Ya extraña que extrañe que los andaluces hablen en andaluz. Pero tampoco es que asombre: se trata de un prejuicio secular que, les confieso, uno ha vivido en carne propia. Con quince años, tuve que cambiar mis amigables aulas gaditanas por otras, hostiles y madrileñas. El primer día en el que me tocó intervenir, aun haciéndolo, creo, con acierto, la carcajada que provocaron mis palabras fue unánime. El nuevo se comía sílabas, decapitaba eses y traducía a Julio César con el hilarante deje de Lola Flores.

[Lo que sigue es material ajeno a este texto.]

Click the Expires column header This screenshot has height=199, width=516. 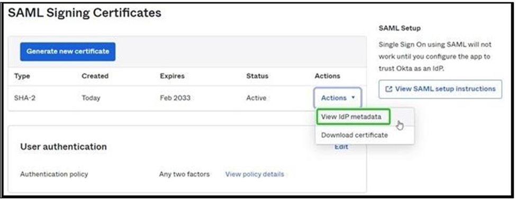(x=172, y=76)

Aquello, no lo niego, me dolió. Enseguida descubrí que únicamente me restaban tres opciones: la primera, despreciable, rendirme y enmascarar el sonido ínsito de mi alma; la segunda, tentadora, aprovechar el lance y convertirme en el bufón oficial del curso; la tercera, ardua pero digna, demostrarles a aquellos mesetarios que la inteligencia admite pronunciaciones diversas. Escogí esta última: a las dos semanas, yo, que hasta entonces no pasaba de alumno notable, me transformé en la lumbrera de la clase, en un empollón que, en su ininteligible jerga, les mojaba la oreja día sí y día también. Pronto ya nadie se reía. El jerezano de las palabras mutiladas sabía más que Lepe y se merecía y recibía el respeto consiguiente.

Jamás me desvié de aquella decisión. He sido catedrático andaluz que en andaluz disertó en cuantos foros fue requerido. Porque es el fondo, y no la forma, lo que advera argumentos y avala razones. Desde aquí animo a mis compatriotas a actuar con idéntico orgullo: somos como somos y a mucha honra; nuestro español es tan admisible como cualquier otro y nada añade o quita al valor intrínseco de nuestros discursos. Es lo que hay. Y el que no lo comprenda, que asuma sus ignorancias, modere su ridícula autoestima y vaya comprándose -existen algunos excelentes- el oportuno diccionario.